== TASK GOAL ==
Rewrite the items below, changing "Screen dimensions" to "Screen size" everywhere and leaving everything else untouched.

== DATASET ENTRIES ==
####

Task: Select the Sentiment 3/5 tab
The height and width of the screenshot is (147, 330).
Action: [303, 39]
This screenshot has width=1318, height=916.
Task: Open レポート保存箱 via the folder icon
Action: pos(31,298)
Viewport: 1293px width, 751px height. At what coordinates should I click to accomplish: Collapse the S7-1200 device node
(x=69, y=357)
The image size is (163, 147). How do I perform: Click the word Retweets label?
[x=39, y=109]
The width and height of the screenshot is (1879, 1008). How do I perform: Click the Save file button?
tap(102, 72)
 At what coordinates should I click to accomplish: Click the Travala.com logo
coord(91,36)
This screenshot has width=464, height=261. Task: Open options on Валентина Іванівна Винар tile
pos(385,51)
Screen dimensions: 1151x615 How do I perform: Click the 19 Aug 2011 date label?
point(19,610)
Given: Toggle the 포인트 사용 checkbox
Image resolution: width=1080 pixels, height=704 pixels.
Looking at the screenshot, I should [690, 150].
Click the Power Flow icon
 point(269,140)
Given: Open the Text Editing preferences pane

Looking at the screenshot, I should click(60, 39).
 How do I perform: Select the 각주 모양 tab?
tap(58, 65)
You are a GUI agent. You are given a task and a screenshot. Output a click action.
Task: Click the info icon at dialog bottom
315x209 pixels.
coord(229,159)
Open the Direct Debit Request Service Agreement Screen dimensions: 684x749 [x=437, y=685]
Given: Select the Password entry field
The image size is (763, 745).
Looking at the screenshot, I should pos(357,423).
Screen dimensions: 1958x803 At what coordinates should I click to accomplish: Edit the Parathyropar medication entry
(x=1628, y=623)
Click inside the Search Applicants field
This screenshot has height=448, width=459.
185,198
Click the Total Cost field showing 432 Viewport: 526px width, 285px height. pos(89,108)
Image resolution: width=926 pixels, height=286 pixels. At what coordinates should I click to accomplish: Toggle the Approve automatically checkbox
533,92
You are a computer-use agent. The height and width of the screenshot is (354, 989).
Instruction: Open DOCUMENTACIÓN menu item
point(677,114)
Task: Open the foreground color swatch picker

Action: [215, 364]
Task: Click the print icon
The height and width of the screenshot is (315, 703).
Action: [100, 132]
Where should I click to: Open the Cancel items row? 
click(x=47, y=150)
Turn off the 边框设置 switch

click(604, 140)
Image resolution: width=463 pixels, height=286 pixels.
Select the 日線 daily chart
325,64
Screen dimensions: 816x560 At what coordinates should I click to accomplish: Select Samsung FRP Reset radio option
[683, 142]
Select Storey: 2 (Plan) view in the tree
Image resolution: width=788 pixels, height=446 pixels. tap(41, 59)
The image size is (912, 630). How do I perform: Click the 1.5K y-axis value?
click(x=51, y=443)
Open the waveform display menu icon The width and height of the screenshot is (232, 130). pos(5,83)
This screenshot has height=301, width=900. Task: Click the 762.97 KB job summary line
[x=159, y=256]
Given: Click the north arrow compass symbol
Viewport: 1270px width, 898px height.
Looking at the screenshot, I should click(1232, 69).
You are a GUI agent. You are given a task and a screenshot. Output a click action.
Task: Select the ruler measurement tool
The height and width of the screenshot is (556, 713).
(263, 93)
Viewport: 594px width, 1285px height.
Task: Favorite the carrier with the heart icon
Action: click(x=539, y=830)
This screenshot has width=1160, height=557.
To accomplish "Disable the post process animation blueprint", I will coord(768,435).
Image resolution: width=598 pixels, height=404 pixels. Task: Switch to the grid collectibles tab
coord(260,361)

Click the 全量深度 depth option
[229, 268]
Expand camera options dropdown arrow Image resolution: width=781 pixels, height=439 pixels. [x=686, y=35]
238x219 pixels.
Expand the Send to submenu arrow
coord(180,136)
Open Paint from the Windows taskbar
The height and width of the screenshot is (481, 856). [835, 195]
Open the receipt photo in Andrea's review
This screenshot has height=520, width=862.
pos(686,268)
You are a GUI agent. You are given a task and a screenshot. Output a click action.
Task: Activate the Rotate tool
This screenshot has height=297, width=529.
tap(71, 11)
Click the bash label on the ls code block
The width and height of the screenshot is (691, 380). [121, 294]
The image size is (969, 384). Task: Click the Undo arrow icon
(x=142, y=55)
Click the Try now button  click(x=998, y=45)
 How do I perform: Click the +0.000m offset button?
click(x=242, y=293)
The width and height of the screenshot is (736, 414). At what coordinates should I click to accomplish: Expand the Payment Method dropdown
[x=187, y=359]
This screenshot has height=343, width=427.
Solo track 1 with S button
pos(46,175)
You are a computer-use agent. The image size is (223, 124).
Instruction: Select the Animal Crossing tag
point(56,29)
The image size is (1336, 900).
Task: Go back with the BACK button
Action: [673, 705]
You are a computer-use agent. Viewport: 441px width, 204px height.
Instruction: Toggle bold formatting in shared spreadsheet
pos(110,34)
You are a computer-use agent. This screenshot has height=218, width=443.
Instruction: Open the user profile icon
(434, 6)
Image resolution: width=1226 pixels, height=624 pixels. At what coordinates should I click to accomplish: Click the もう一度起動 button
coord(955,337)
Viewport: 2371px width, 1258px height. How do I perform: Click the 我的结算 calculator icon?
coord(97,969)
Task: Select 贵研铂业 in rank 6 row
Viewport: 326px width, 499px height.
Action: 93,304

####

== EXERCISE RESULT ==
Task: Select the Sentiment 3/5 tab
The height and width of the screenshot is (147, 330).
Action: [303, 39]
This screenshot has width=1318, height=916.
Task: Open レポート保存箱 via the folder icon
Action: pos(31,298)
Viewport: 1293px width, 751px height. At what coordinates should I click to accomplish: Collapse the S7-1200 device node
(x=69, y=357)
The image size is (163, 147). How do I perform: Click the word Retweets label?
[x=39, y=109]
The width and height of the screenshot is (1879, 1008). How do I perform: Click the Save file button?
tap(102, 72)
 At what coordinates should I click to accomplish: Click the Travala.com logo
coord(91,36)
This screenshot has width=464, height=261. Task: Open options on Валентина Іванівна Винар tile
pos(385,51)
Screen size: 1151x615 How do I perform: Click the 19 Aug 2011 date label?
point(19,610)
Given: Toggle the 포인트 사용 checkbox
Image resolution: width=1080 pixels, height=704 pixels.
Looking at the screenshot, I should [690, 150].
Click the Power Flow icon
 point(269,140)
Given: Open the Text Editing preferences pane

Looking at the screenshot, I should click(60, 39).
 How do I perform: Select the 각주 모양 tab?
tap(58, 65)
You are a GUI agent. You are given a task and a screenshot. Output a click action.
Task: Click the info icon at dialog bottom
315x209 pixels.
coord(229,159)
Open the Direct Debit Request Service Agreement Screen size: 684x749 [x=437, y=685]
Given: Select the Password entry field
The image size is (763, 745).
Looking at the screenshot, I should pos(357,423).
Screen size: 1958x803 At what coordinates should I click to accomplish: Edit the Parathyropar medication entry
(x=1628, y=623)
Click inside the Search Applicants field
This screenshot has height=448, width=459.
185,198
Click the Total Cost field showing 432 Viewport: 526px width, 285px height. pos(89,108)
Image resolution: width=926 pixels, height=286 pixels. At what coordinates should I click to accomplish: Toggle the Approve automatically checkbox
533,92
You are a computer-use agent. The height and width of the screenshot is (354, 989).
Instruction: Open DOCUMENTACIÓN menu item
point(677,114)
Task: Open the foreground color swatch picker

Action: [215, 364]
Task: Click the print icon
The height and width of the screenshot is (315, 703).
Action: [100, 132]
Where should I click to: Open the Cancel items row? 
click(x=47, y=150)
Turn off the 边框设置 switch

click(604, 140)
Image resolution: width=463 pixels, height=286 pixels.
Select the 日線 daily chart
325,64
Screen size: 816x560 At what coordinates should I click to accomplish: Select Samsung FRP Reset radio option
[683, 142]
Select Storey: 2 (Plan) view in the tree
Image resolution: width=788 pixels, height=446 pixels. tap(41, 59)
The image size is (912, 630). How do I perform: Click the 1.5K y-axis value?
click(x=51, y=443)
Open the waveform display menu icon The width and height of the screenshot is (232, 130). pos(5,83)
This screenshot has height=301, width=900. Task: Click the 762.97 KB job summary line
[x=159, y=256]
Given: Click the north arrow compass symbol
Viewport: 1270px width, 898px height.
Looking at the screenshot, I should click(1232, 69).
You are a GUI agent. You are given a task and a screenshot. Output a click action.
Task: Select the ruler measurement tool
The height and width of the screenshot is (556, 713).
(263, 93)
Viewport: 594px width, 1285px height.
Task: Favorite the carrier with the heart icon
Action: click(x=539, y=830)
This screenshot has width=1160, height=557.
To accomplish "Disable the post process animation blueprint", I will coord(768,435).
Image resolution: width=598 pixels, height=404 pixels. Task: Switch to the grid collectibles tab
coord(260,361)

Click the 全量深度 depth option
[229, 268]
Expand camera options dropdown arrow Image resolution: width=781 pixels, height=439 pixels. [x=686, y=35]
238x219 pixels.
Expand the Send to submenu arrow
coord(180,136)
Open Paint from the Windows taskbar
The height and width of the screenshot is (481, 856). [835, 195]
Open the receipt photo in Andrea's review
This screenshot has height=520, width=862.
pos(686,268)
You are a GUI agent. You are given a task and a screenshot. Output a click action.
Task: Activate the Rotate tool
This screenshot has height=297, width=529.
tap(71, 11)
Click the bash label on the ls code block
The width and height of the screenshot is (691, 380). [121, 294]
The image size is (969, 384). Task: Click the Undo arrow icon
(x=142, y=55)
Click the Try now button  click(x=998, y=45)
 How do I perform: Click the +0.000m offset button?
click(x=242, y=293)
The width and height of the screenshot is (736, 414). At what coordinates should I click to accomplish: Expand the Payment Method dropdown
[x=187, y=359]
This screenshot has height=343, width=427.
Solo track 1 with S button
pos(46,175)
You are a computer-use agent. The image size is (223, 124).
Instruction: Select the Animal Crossing tag
point(56,29)
The image size is (1336, 900).
Task: Go back with the BACK button
Action: [673, 705]
You are a computer-use agent. Viewport: 441px width, 204px height.
Instruction: Toggle bold formatting in shared spreadsheet
pos(110,34)
You are a computer-use agent. This screenshot has height=218, width=443.
Instruction: Open the user profile icon
(434, 6)
Image resolution: width=1226 pixels, height=624 pixels. At what coordinates should I click to accomplish: Click the もう一度起動 button
coord(955,337)
Viewport: 2371px width, 1258px height. How do I perform: Click the 我的结算 calculator icon?
coord(97,969)
Task: Select 贵研铂业 in rank 6 row
Viewport: 326px width, 499px height.
Action: 93,304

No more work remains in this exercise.